Exercise details: Would you return the material below exactly, with no line left out?
######
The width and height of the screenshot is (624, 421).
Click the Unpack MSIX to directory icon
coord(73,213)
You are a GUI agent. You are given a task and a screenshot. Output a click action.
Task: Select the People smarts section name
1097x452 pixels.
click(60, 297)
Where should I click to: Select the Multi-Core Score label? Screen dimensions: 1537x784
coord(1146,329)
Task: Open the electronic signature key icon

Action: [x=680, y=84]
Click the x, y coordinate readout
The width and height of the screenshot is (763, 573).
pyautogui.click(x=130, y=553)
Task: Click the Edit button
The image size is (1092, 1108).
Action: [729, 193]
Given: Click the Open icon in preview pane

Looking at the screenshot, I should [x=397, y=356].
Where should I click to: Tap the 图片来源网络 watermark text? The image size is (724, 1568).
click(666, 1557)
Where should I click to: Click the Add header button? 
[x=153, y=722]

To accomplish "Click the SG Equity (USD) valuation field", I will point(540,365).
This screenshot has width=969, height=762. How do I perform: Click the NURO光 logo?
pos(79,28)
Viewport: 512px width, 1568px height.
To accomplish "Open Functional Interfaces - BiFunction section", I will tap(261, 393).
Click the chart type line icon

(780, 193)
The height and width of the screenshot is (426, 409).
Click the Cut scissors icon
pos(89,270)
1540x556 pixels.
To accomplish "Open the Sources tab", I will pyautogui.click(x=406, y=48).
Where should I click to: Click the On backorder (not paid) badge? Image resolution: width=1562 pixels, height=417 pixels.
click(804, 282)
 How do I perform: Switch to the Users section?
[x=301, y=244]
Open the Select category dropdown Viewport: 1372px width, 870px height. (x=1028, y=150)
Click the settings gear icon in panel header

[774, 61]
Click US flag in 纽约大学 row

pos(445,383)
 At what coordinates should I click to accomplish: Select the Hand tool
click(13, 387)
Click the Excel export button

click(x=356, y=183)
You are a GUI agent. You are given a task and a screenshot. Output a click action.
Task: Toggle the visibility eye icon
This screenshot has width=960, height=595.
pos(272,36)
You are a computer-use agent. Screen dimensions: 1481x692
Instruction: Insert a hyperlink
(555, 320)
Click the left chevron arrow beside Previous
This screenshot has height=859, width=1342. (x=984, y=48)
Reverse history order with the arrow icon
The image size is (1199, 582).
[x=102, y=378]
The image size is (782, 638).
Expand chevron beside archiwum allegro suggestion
######
Result of this task:
The width and height of the screenshot is (624, 421).
Click the Unpack MSIX to directory icon
coord(73,213)
You are a GUI agent. You are given a task and a screenshot. Output a click action.
Task: Select the People smarts section name
1097x452 pixels.
click(60, 297)
Where should I click to: Select the Multi-Core Score label? Screen dimensions: 1537x784
coord(1146,329)
Task: Open the electronic signature key icon

Action: [x=680, y=84]
Click the x, y coordinate readout
The width and height of the screenshot is (763, 573).
pyautogui.click(x=130, y=553)
Task: Click the Edit button
The image size is (1092, 1108).
Action: [729, 193]
Given: Click the Open icon in preview pane

Looking at the screenshot, I should [x=397, y=356].
Where should I click to: Tap the 图片来源网络 watermark text? The image size is (724, 1568).
click(666, 1557)
Where should I click to: Click the Add header button? 
[x=153, y=722]

To accomplish "Click the SG Equity (USD) valuation field", I will point(540,365).
This screenshot has width=969, height=762. How do I perform: Click the NURO光 logo?
pos(79,28)
Viewport: 512px width, 1568px height.
To accomplish "Open Functional Interfaces - BiFunction section", I will tap(261, 393).
Click the chart type line icon

(780, 193)
The height and width of the screenshot is (426, 409).
Click the Cut scissors icon
pos(89,270)
1540x556 pixels.
To accomplish "Open the Sources tab", I will pyautogui.click(x=406, y=48).
Where should I click to: Click the On backorder (not paid) badge? Image resolution: width=1562 pixels, height=417 pixels.
click(804, 282)
 How do I perform: Switch to the Users section?
[x=301, y=244]
Open the Select category dropdown Viewport: 1372px width, 870px height. (x=1028, y=150)
Click the settings gear icon in panel header

[774, 61]
Click US flag in 纽约大学 row

pos(445,383)
 At what coordinates should I click to accomplish: Select the Hand tool
click(13, 387)
Click the Excel export button

click(x=356, y=183)
You are a GUI agent. You are given a task and a screenshot. Output a click action.
Task: Toggle the visibility eye icon
This screenshot has width=960, height=595.
pos(272,36)
You are a computer-use agent. Screen dimensions: 1481x692
Instruction: Insert a hyperlink
(555, 320)
Click the left chevron arrow beside Previous
This screenshot has height=859, width=1342. (x=984, y=48)
Reverse history order with the arrow icon
The image size is (1199, 582).
[x=102, y=378]
The image size is (782, 638).
Expand chevron beside archiwum allegro suggestion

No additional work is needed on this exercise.